Another ultrasound is performed at 18-24 weeks gestation. This exam reassures that the baby’s anatomy is normal, as best as it is possible to tell within reason. If you desire to know the baby’s gender, often it can be determined at this exam. It is also acceptable not to have a midtrimester scan. Some insurance companies will not pay for this ultrasound examination. If there is concern about a potential problem, this scan is necessary. Other testing, such as triple-marker screens, amniocentesis, etc. are reserved for special situations, and should be discussed with your doctor, if necessary.

After 28 weeks, a fetal movement count can be helpful. It is a simple home test you do daily to assure yourself that the baby is doing well. Simply eat a meal, let the meal digest 30-40 minutes, then count the baby’s movements during the following 3 hours. You should feel 10 movements of the baby during the 3 hours. Generally, babies that are moving are healthy. If your baby fails to move the appropriate number of times, call your doctor. You need to be evaluated. If it is during the day, go to your doctor’s office. If it is a night or weekend, go to labor and delivery at the hospital. In all probability, nothing is wrong, but further testing must be done to evaluate the situation.
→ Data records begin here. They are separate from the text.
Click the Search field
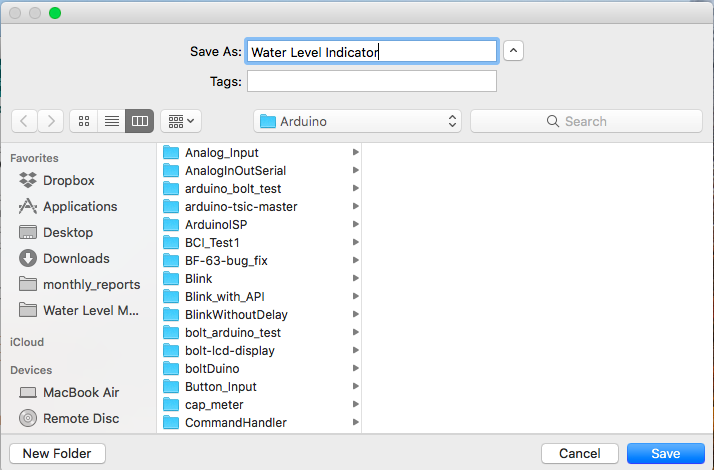This screenshot has height=470, width=714. pyautogui.click(x=586, y=121)
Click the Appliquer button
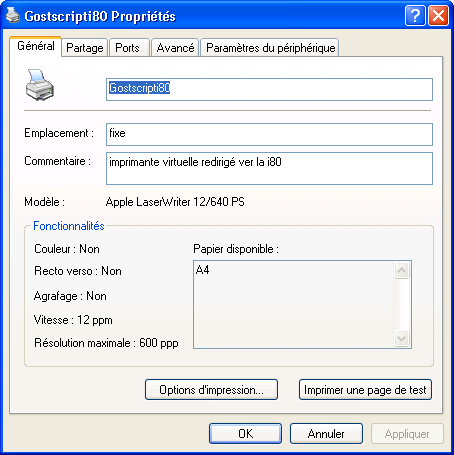Viewport: 454px width, 455px height. coord(407,433)
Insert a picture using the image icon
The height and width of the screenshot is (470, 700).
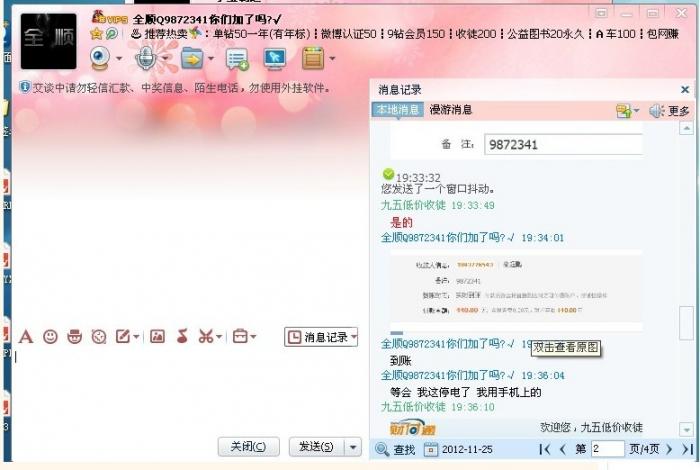[157, 337]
I am having a lot of aches and pains during the pregnancy. What is normal, what is labor, and when do I call the doctor?
Aches and pains are very common during pregnancy. Usually, they are due to normal contractions of the uterus, stretching of tissues, and loosening and separation of pelvic bones. If the pain is not too severe, and provided there are no other symptoms (bleeding, urinary tract infection symptoms, fever, etc.), then it is probably normal.
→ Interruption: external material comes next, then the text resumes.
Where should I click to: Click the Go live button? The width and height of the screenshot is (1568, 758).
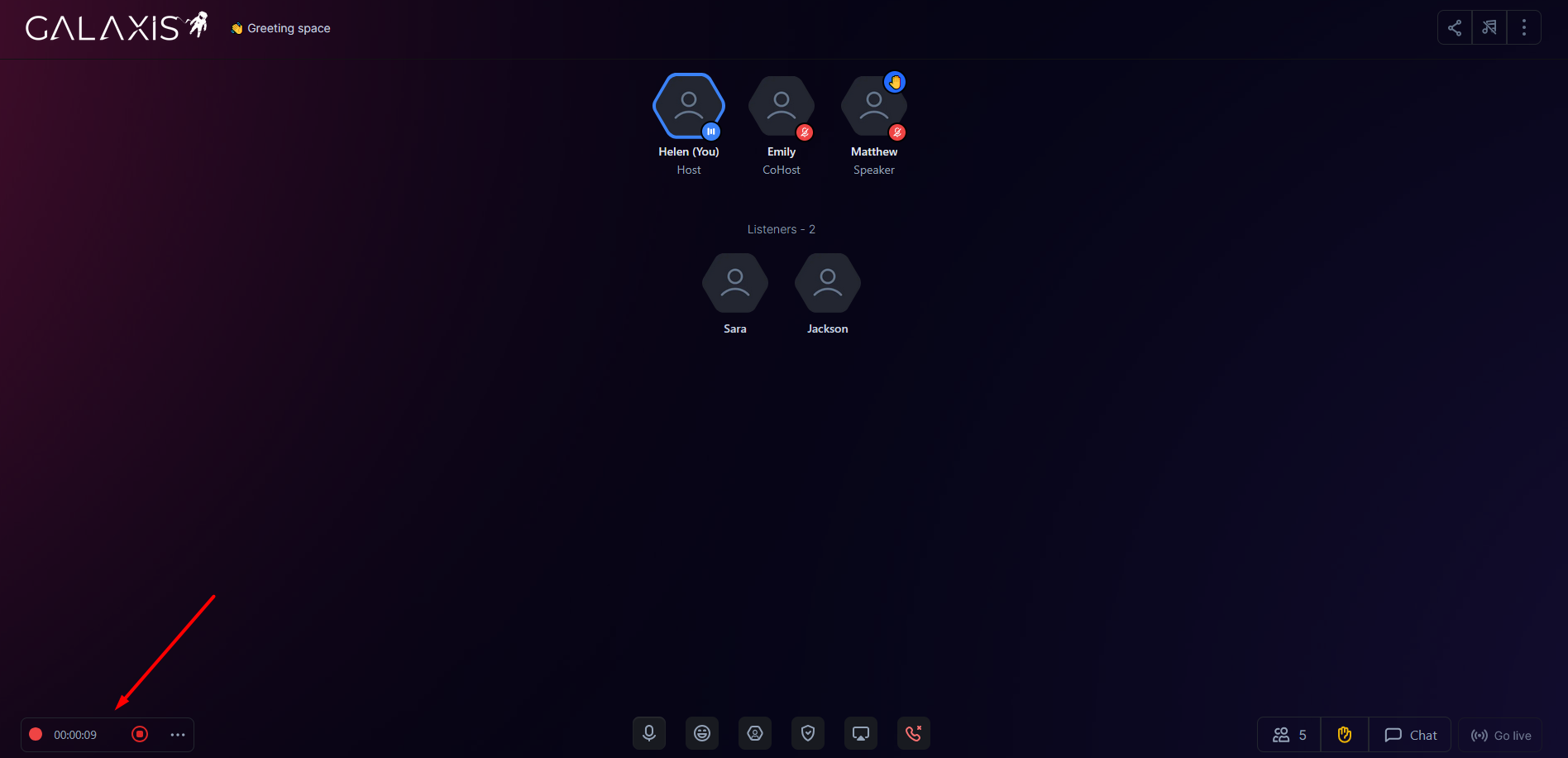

If you are early pregnant and experiencing pain or light bleeding, it is recommended for you to get off your feet, rest, and avoid anything in the vagina. If the pain is severe, or bleeding is heavy, you should be seen by your doctor during regular hours, or go to the emergency room at night or on weekends.

True labor contractions at term or near term will be regular, painful, generally hurt in the back and spread to the front. Your stomach will get extremely hard, as well. You could also experience bloody vaginal discharge, or leaking/rupture of your membranes. If you feel you are in labor or have broken your water, please do the following:

During office hours, go to the doctor’s office to be checked.
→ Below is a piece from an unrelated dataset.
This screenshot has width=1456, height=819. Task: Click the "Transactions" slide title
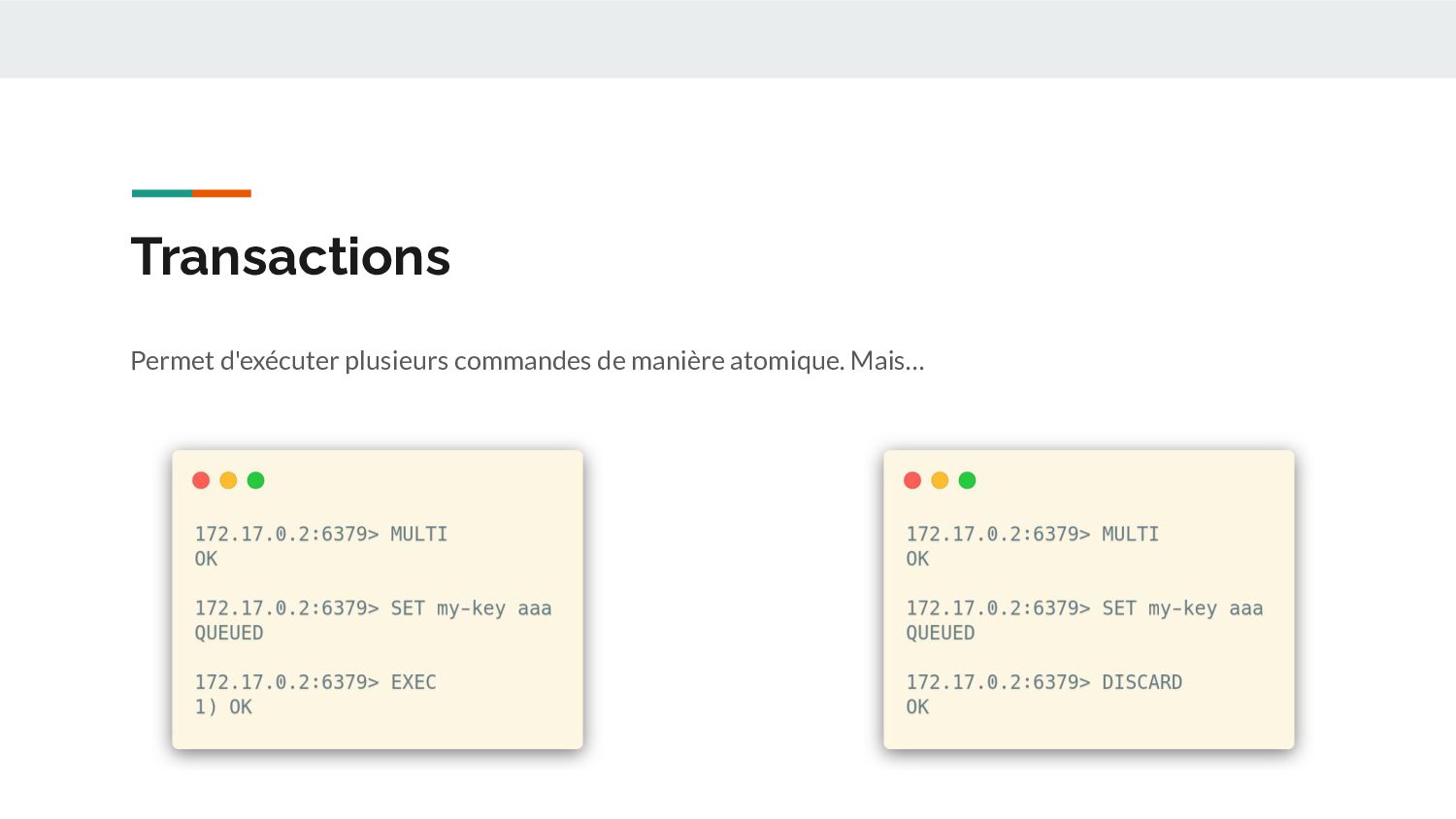click(290, 257)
If it is a night or weekend, go directly to the hospital.

There is no need to call the emergency number first!

Because it is impossible to diagnose labor or ruptured membranes by telephone, you MUST BE EXAMINED! In general, if you experience contractions as described above, lasting for a minute, as close as five minutes apart, go to the hospital for examination. You must also be seen if you think you are leaking fluid, or have ruptured membranes, even if there are no contractions. This is exceptionally important if you are premature. In this case, PLEASE go to your doctor’s office, or to labor and delivery at the hospital.

When should I speak directly with the on-call doctor?
You should speak to the on-call doctor directly if you are having an urgent problem that might be handled by telephone, such as:

  • Severe nausea and vomiting, or diarrhea which has not responded to the measures described above.
  • Significant symptoms of urinary tract infection.
  • Severe bronchitis

Please respect the after-hours number as the emergency number that it is. The physician on-call is often dealing with true emergency issues, delivering babies, operating, etc., with very little time for rest and sleep in between. Accordingly, the emergency number should not be used to ask routine questions that can and should be taken care of in the office. Additionally, you should find most subjects covered in this text.

After hours number for the Pulaski County Medical Exchange: 501-663-8400

The emergency number should not be used to request prescription refills, such as prenatal vitamins, birth-control pills, etc.